Solved – Why does forward stepwise selection reduce the AUC of a classifier to values < 0.500

aicclassificationfeature selectionstepwise regression

I've recently been benchmarking different methods for feature selection, and found a weird issue when using forward stepwise regression. Specifically, when I train a sparse logistic regression model using forward stepwise selection (with AIC as my selection criterion), I can obtain a model with an AUC < 0.500.

I've included code to reproduce this situation below using the StepAIC function in the MASS R package and a processed version of the UCI Mammography Dataset (link). I ran this code several times to show how AUC and AIC change based on the number of variables added to the model.

As shown, AIC decreases monotonically with each variable, which is expected given that we are add variables to minimize AIC. However, the AUC falls way below 0.500 after adding the second variable… and then stays below 0.500 thereafter. To be clear, I wouldn’t expect forward stepwise selection to monotonically increase AUC, but I also would not expect it to reduce AUC so drastically in a single step / output a classifier that is worse than random guessing.

I'm wondering if anyone can explain this phenomenon? Is there a methodological issue in using AIC as the selection criterion? Or could there be a bug with the StepAIC package?


AUC vs # of Variables Selected

AIC vs # of Variables Selected


Example (Dataset @ mammography_processed.csv):

require(ROCR)
require(MASS)

target_size = 2
train_data = read.csv(file = "mammography_processed.csv")

#fit model using forward stepwise logistic regression
model_initial = glm(y ~ 1, family = binomial, data = train_data)
model_final = glm(formula = y ~ ., family = binomial, data = train_data)
model = stepAIC(model_initial, scope =  as.formula(model_final), direction = "forward", steps = target_size, trace = FALSE)
coefs = model$coefficients;

#store coefficients all variables + the intercept in a vector
coef_names = c("(Intercept)", colnames(X));
coefficients = setNames(rep(0, length(coef_names)), coef_names);
idx = which(coef_names %in% names(coefs))
coefficients[idx] = coefs;

#compute AUC
X = as.matrix(train_data[1:ncol(train_data)-1])
scores = cbind(1, X) %*% coefficients
probabilities = inv.logit(scores)
prediction_object = prediction(probabilities, labels = train_data$y);
auc = performance(prediction_object, measure = "auc")@y.values[[1]]
aic = model$aic

print(sprintf("auc: %1.3f", auc))
print(sprintf("aic: %1.1f", aic))

Best Answer

I don't see the problem. Check this demo.
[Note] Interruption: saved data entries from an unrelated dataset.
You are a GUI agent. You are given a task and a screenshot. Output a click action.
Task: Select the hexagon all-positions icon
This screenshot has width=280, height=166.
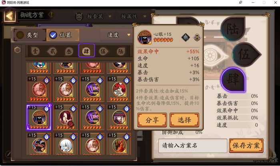[x=17, y=50]
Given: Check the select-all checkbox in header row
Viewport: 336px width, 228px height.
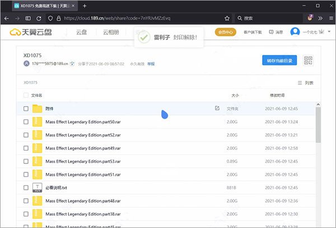Looking at the screenshot, I should pos(26,95).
library(pROC)  ## simpler alternative package
library(MASS)

target_size <- 2
train_data <- within(read.csv(file = "mammography_processed.csv"), {
  y <- factor(y)
})

## fit model using forward stepwise logistic regression
model_initial <- glm(y ~ 1, family = binomial, data = train_data)

upper_formula <- as.formula(paste("~",
                                  paste(setdiff(colnames(train_data), "y"),
                                        collapse = "+")))
target <- train_data$y

k <- ncol(train_data)
AUC <- AIC <- numeric(k)
AUC[1] <- auc(roc(target, predict(model_initial,
                                  train_data, type = "response")))
AIC[1] <- stats::AIC(model_initial)

for(j in 2:k) {
  model <- stepAIC(model_initial,
                   scope =  list(lower = ~1, upper = upper_formula),
                   direction = "forward",
                   steps = j-1, trace = FALSE)
  AUC[j] <- auc(roc(target, predict(model, train_data, type = "response")))
  AIC[j] <- stats::AIC(model)
}

dev.new(height = 6, width = 12)
par(mfrow = c(1,2))
plot(AIC, type = "b")
plot(AUC, type = "b", ylim = c(0, 1))
abline(h = 0.5, col = "red")